Work to be completed
Using only the records, tally the lines with "chart" in them and state that total by itself.

Stored items
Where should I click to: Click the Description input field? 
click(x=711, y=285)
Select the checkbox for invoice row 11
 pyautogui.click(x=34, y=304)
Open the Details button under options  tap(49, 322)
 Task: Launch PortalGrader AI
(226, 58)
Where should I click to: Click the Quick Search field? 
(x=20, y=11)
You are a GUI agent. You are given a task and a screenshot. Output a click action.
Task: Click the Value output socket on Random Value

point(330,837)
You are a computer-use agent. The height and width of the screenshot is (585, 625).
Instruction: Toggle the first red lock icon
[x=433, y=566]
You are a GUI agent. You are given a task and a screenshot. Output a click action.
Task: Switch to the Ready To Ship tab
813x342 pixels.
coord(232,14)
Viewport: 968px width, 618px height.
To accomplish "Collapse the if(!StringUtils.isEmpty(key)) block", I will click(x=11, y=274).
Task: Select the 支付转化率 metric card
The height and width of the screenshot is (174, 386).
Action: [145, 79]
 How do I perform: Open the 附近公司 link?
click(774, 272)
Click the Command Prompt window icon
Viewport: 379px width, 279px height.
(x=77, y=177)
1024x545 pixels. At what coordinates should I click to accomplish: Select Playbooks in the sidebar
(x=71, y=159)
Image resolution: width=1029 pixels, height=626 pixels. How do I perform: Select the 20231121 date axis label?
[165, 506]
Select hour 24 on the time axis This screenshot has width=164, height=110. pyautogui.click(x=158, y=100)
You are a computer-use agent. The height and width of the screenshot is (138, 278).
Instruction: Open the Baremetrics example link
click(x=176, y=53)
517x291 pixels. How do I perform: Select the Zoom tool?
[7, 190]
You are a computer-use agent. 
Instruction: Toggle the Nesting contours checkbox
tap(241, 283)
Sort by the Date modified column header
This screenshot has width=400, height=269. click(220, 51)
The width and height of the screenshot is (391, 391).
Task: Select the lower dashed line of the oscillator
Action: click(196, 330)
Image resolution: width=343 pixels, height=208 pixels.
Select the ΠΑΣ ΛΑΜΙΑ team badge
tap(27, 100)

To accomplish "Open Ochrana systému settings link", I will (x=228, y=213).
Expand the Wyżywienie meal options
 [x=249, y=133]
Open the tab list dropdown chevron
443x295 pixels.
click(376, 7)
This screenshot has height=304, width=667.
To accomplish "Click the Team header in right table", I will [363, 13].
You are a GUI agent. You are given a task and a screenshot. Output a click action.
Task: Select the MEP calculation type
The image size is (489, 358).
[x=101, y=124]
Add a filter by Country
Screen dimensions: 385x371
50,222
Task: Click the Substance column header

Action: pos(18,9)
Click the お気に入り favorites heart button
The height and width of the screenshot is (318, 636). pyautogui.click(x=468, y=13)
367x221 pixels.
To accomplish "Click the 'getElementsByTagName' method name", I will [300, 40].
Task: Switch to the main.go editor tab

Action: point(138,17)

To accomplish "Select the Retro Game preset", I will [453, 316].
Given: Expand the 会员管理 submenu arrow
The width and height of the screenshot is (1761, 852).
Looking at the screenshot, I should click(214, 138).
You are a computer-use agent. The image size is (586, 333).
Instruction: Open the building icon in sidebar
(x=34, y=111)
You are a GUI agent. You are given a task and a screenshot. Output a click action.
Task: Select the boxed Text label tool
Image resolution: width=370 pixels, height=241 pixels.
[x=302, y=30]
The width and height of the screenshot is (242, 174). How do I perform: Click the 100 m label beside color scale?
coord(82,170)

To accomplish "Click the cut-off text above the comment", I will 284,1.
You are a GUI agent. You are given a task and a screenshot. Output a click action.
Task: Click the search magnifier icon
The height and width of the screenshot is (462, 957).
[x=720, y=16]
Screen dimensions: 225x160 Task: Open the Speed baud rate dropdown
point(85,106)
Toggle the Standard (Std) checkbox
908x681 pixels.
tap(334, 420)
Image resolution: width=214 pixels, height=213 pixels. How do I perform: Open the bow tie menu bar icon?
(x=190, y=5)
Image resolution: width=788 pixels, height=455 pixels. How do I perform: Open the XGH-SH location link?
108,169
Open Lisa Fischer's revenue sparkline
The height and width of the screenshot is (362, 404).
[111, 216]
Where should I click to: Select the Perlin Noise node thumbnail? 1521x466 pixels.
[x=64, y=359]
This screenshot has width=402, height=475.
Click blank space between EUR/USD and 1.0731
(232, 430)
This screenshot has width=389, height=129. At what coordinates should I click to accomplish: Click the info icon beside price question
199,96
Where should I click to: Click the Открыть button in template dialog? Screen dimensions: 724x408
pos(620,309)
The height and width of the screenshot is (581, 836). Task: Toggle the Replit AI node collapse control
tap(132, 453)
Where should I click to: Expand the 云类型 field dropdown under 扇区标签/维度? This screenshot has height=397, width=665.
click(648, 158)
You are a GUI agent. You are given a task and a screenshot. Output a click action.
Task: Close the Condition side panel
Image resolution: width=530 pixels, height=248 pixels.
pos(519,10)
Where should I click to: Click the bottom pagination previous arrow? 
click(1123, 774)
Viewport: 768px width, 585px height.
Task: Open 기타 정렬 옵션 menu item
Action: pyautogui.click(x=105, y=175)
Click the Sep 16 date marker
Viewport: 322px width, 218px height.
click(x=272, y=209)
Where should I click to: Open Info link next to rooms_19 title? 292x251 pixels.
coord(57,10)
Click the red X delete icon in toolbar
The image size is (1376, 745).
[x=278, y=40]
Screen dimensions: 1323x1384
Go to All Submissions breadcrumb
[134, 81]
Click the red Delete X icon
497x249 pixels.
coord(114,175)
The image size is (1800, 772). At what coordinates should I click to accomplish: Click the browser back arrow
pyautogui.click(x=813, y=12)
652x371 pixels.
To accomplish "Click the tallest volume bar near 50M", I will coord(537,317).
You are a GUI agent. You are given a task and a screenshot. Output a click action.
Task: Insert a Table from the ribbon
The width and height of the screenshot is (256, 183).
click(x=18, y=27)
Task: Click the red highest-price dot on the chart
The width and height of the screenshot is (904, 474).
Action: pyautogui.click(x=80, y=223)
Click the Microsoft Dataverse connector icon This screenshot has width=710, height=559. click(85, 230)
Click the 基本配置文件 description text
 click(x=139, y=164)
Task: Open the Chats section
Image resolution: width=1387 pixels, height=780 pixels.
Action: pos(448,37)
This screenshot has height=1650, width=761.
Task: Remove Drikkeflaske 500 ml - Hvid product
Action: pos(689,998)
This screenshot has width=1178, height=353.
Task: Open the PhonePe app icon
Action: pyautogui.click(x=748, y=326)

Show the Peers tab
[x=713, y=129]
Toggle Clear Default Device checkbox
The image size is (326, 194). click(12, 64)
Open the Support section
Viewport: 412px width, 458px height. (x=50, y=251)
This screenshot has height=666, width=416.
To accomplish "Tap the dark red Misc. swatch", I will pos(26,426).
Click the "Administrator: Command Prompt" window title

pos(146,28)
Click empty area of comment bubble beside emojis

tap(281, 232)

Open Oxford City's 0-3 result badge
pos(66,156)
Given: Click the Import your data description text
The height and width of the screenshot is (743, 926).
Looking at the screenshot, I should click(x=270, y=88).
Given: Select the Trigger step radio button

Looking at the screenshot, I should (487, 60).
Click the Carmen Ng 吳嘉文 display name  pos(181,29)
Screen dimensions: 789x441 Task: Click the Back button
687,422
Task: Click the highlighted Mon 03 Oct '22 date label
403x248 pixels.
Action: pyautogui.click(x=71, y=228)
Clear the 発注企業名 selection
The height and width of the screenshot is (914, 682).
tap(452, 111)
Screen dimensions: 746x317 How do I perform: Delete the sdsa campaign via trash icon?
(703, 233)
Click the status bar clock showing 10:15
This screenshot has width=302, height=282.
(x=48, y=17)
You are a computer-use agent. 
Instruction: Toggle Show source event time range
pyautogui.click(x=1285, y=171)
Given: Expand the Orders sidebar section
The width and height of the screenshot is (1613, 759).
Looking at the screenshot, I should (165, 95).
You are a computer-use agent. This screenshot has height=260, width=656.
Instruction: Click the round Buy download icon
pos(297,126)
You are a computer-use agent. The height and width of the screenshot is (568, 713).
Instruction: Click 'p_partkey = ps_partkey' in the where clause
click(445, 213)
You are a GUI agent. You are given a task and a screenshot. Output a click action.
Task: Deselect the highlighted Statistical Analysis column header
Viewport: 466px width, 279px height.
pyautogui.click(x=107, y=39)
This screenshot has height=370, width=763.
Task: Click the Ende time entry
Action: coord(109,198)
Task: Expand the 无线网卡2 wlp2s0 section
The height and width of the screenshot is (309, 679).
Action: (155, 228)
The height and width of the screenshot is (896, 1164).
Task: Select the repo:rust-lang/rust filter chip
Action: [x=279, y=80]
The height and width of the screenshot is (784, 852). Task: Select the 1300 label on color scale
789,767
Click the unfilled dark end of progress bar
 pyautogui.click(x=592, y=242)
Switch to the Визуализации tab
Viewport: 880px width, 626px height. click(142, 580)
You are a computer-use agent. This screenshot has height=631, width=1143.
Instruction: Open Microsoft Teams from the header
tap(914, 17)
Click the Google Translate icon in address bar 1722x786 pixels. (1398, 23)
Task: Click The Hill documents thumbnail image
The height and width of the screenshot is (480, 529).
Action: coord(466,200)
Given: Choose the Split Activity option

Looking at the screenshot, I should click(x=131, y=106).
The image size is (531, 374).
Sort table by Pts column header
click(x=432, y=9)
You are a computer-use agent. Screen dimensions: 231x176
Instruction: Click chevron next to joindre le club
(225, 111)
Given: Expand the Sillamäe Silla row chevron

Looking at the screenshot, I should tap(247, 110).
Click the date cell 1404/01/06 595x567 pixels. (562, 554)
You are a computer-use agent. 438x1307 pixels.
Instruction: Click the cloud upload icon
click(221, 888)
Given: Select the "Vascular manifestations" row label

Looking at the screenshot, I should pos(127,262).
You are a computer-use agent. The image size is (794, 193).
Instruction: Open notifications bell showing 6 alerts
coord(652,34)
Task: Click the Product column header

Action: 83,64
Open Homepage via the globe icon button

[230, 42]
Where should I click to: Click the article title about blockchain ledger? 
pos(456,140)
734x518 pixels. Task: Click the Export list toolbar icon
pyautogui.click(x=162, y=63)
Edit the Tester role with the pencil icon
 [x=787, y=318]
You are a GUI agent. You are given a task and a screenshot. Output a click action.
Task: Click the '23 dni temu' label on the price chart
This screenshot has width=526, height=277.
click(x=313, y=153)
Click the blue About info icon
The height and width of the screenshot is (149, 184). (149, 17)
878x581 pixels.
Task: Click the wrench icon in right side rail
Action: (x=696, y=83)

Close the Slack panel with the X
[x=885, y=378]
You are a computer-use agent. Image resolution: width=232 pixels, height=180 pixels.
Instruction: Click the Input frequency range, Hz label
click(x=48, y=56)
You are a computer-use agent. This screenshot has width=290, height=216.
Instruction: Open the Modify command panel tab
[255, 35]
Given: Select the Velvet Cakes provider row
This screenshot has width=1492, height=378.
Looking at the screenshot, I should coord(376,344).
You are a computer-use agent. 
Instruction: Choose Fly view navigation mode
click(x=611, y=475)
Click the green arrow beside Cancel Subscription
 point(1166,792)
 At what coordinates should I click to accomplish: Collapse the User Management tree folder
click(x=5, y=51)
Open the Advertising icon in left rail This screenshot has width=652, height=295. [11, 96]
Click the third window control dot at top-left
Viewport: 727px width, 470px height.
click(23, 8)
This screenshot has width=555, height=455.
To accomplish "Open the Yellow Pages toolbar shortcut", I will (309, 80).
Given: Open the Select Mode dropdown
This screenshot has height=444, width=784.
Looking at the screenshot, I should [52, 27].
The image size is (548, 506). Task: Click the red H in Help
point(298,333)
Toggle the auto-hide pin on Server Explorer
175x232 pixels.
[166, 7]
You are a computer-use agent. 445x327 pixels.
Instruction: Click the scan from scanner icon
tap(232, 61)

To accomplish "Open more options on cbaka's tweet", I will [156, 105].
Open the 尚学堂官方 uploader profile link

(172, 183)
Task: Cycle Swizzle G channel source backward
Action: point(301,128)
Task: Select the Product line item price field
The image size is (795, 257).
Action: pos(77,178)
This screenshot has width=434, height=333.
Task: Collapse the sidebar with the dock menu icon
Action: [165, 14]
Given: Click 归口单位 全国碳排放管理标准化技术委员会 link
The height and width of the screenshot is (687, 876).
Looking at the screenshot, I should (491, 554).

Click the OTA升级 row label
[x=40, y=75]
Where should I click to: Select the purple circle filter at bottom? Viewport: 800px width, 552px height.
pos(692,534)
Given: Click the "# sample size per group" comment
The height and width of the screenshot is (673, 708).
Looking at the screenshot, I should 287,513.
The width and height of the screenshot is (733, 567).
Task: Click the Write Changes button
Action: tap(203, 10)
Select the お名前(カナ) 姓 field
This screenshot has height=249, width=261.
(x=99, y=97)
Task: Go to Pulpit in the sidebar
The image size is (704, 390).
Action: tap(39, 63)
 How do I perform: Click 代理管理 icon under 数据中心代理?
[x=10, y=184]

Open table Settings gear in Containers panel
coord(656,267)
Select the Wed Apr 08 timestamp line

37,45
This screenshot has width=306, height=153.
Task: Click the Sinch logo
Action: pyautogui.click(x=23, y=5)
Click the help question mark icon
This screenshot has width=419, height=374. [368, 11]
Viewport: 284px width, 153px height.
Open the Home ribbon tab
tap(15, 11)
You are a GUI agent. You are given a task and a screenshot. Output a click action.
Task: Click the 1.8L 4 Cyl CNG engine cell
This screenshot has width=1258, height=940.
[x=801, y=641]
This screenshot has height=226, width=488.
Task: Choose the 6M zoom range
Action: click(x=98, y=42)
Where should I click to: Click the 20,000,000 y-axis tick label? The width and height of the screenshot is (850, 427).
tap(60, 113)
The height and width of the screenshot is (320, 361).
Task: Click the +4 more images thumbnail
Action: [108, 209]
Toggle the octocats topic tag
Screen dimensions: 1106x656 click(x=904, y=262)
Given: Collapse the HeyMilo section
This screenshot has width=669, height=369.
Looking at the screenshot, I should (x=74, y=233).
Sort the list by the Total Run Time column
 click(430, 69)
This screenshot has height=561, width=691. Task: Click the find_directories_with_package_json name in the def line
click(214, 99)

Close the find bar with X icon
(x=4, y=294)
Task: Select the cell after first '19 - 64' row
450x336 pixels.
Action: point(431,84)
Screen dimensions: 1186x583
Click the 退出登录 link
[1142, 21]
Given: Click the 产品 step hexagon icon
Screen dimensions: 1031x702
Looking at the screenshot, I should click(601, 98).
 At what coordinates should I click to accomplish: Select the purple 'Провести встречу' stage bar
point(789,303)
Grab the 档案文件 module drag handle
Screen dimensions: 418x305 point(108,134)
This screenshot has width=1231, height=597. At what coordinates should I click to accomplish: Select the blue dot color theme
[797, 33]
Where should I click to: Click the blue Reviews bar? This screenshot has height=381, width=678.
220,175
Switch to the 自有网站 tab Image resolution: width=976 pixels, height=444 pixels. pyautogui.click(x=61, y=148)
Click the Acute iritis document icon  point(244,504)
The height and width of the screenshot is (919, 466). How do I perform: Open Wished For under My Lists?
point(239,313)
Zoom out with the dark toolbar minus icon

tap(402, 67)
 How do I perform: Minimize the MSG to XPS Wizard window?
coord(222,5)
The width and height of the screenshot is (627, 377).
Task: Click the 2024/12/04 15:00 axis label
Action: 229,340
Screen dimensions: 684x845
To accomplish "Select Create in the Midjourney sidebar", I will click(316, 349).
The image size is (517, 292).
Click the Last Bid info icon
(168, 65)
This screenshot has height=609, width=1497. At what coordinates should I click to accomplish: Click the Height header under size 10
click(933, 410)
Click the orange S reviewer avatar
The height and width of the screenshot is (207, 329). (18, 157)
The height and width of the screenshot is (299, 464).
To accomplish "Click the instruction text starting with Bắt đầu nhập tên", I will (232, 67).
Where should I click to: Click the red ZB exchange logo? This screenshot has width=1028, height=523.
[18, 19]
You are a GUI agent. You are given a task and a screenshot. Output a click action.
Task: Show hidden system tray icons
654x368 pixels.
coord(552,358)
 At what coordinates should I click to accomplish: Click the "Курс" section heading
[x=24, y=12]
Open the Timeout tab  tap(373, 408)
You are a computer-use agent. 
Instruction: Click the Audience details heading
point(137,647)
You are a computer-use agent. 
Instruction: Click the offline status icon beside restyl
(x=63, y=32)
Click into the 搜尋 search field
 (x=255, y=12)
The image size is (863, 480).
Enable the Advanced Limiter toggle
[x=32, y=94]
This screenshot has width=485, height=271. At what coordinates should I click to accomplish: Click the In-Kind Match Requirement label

Task output
2